Jabal Rahmah, sebuah bukit di padang Arafah yang menjadi saksi pertemuan Adam dan Hawa kembali mempertemukan dua anak manusia. Pada 9 Dzulhijjah  1366 Hijriyah atau 1947 Masehi,  seorang Kiai asal Jawa, Abdussalam, bertemu dengan seorang Eropa yang baru berganti nama.

Sesudah bersalaman, dia memperkenalkan diri sebagai Abdusyukur. “Saya mualaf. Baru lima bulan menganut agama Islam,”kata Abdusyukur seperti dituliskan Abdussalam dalam memoarnya di dalam buku Naik Haji di Masa Silam 1482-1964 karya Henri Chambert Loir.

Abdusyukur berkisah, sudah lama dia berkelana mencari Tuhan. Dia mendalami berbagai agama yang tak juga memuaskan hatinya. “Enam bulan berselang, saya tengah berjalan-jalan di Kota Paris yang permai itu. Terdengar oleh saya azan di menara masjid di kota itu. Bagaikan ada perintah halus ke dalam hati saya untuk menjadi orang Islam. Saya jumpai imam masjid itu. Di tangannyalah saya menjadi umat Islam. Sekarang ini, saudara..”katanya sambil menangis tersedu-sedu.

Pada awal abad ke-19, Islam bukan hal baru di Eropa, termasuk Prancis. Setelah Perang Dunia I, sebuah masjid raya didirikan di Paris sebagai rasa terima kasih kepadatirailleurs Muslim, sebutan bagi pasukan infrantri Prancis pada masa Napoleon Bonaparte berkuasa. Mereka direkrut dari wilayah-wilayah jajahan Prancis, salah satunya Aljazair. Negeri nenek moyang pelatih Real Madrid dan bekas pemain sepak bola terbaik dunia, Zinedine Zidane. Lewat masjid, pemerintah hendak memberi penghargaan kepada para 100 ribu tirailleurs yang tewas saat bertempur melawan Jerman.

Pada 1944, tercatat ada 550 ribu tentara Afrika-Prancis. Banyak di antara mereka direkrut, baik terpaksa maupun sukarela, dari koloni-koloni Prancis. Dari jumlah itu, sebanyak 134 ribu dari Aljazair, 73 ribu dari Maroko, 26 ribu asal Tunisia, dan 92 ribu dari koloni lain di Afrika.  Selain bertempur pada Perang Dunia 1, tentara multiras itu diterjunkan dalam pertempuran di Italia pada 1943 untuk mengusir Jerman dari Monte Cassino.

Masjid itu berdiri pada 1926. Mengikuti gaya Mudejar yang mewarisi arsitektur Andalusia, masjid ini memiliki sebuah menara setinggi 33 meter.

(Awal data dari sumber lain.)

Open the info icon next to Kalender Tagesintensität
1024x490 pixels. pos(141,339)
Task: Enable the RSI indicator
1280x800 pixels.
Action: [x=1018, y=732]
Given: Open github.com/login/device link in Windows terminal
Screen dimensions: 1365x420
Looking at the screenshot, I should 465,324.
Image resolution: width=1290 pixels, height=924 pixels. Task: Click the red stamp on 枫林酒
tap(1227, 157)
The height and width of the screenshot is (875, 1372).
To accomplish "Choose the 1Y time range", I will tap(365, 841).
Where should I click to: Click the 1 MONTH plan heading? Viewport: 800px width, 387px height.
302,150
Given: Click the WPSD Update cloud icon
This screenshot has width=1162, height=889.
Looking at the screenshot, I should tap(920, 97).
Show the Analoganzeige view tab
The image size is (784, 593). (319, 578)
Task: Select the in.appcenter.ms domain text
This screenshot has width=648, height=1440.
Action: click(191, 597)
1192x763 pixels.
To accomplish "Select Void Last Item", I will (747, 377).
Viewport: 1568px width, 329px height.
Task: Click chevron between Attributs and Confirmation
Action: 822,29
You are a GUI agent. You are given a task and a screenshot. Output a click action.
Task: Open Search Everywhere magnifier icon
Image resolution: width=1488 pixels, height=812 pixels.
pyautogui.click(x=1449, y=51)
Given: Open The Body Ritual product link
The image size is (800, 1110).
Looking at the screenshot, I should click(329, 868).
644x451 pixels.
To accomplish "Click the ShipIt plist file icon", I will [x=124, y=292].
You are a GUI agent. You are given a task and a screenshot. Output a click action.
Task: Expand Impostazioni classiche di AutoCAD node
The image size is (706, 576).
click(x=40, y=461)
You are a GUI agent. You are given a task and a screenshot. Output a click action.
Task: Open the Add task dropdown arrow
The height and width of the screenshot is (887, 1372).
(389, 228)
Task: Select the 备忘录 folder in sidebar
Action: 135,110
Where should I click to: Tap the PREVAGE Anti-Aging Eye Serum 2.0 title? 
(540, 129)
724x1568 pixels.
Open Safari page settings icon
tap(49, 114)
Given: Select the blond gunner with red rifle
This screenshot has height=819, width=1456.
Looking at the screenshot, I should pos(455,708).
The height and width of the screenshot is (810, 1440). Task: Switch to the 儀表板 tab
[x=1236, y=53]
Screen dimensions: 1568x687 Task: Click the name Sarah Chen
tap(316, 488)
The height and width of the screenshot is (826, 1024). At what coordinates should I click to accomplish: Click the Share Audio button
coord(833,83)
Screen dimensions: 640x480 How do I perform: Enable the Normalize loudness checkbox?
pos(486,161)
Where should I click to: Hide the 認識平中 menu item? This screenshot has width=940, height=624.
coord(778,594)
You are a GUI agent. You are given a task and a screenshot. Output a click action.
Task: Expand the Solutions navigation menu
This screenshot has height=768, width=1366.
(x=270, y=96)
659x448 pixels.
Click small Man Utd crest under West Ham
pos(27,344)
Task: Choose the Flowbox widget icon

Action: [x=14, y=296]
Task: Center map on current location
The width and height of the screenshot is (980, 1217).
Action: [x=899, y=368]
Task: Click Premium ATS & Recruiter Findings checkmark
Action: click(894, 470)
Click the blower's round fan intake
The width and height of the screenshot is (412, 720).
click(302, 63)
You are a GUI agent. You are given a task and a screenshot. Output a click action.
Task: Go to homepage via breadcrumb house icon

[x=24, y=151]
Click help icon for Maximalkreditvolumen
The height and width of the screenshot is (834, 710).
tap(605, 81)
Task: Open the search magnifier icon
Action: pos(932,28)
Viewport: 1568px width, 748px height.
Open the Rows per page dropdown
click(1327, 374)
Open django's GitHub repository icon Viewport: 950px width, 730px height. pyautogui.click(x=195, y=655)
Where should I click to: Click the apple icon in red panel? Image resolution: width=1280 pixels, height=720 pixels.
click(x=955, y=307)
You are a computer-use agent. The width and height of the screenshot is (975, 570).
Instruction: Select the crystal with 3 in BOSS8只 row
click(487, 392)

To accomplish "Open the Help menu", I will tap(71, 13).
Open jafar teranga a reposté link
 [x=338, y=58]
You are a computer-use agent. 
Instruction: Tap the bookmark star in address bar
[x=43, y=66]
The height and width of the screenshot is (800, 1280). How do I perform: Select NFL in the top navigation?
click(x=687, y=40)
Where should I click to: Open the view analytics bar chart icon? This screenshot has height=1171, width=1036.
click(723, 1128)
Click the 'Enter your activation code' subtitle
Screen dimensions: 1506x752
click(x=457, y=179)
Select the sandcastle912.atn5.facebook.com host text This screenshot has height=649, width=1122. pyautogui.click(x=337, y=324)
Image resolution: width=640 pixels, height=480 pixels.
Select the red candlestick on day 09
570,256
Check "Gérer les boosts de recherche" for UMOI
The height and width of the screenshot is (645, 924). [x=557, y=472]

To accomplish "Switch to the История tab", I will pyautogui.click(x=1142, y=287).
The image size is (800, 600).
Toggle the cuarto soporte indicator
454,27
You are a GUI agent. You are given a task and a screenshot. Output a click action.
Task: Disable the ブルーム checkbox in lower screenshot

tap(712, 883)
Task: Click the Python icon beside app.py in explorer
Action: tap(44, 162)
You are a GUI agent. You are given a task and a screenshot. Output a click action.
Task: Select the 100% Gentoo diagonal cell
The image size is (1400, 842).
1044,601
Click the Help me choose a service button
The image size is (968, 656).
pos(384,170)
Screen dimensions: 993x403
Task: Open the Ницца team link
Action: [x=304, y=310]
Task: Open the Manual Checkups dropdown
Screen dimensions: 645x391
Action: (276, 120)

Selama Perang Dunia ke-2, saat Prancis dicaplok Nazi, Jerman, imam masjid Si Kaddour Benghabrit pernah menjadikan masjid itu untuk melindungi pengungsi Aljazair dan Yahudi Eropa. Benghabrit menjamin akan menyediakan kamar, perjalanan yang aman hingga sertifikat kelahiran Muslim palsu untuk melindungi mereka dari eksekusi Jerman.

Meski demikian, Prancis tetaplah Prancis. Negara yang trauma dengan adanya kekuasaan di tangan kaum borjouis dan pemuka agama. Revolusi Prancis pada 1789 menghancurkan dominasi Gereja Katolik. Hingga sekarang, Prancis memberi contoh kepada banyak negara demokrasi di Eropa tentang praktik pemisahan kekuasaan antar agama dan negara alias sekularisme.

Hanya, sekularisme di negeri Menara Eifel tak berarti menutup hidayah bagi pencari Tuhan seperti Abdusyukur. Seperti dikisahkan oleh Abdussalam, Abdusyukur malah memeluk Islam usai mendengar lantunan azan di Paris. Hingga, mualaf itu pun berkesempatan untuk menunaikan rukun Islam kelima untuk berangkat haji.

Saat menjalankan wukuf di Arafah, Abdusyukur melihat ratusan ribu Muslim dibalut pakaian putih. Suara-suara zikir manusia bergema dari bukit tandus itu. Mereka menengadahkan tangan untuk menjadi sebenar-benarnya hamba.

“Kami memuji Allah yang Ia telah menjadikan kami umat kekasih-Nya Muhammad SAW. Dan dengan nikmat yang satu ini sudah padalah (cukuplah) bagi kami. Benar saudara, katanya. Biar saya tak mempunyai kapal udara, tidak punya mobil, tidak punya gedung yang permai, dengan kurnia-Nya saya menjadi umat Islam ini, sudah lebih dari dunia dengan isinya.”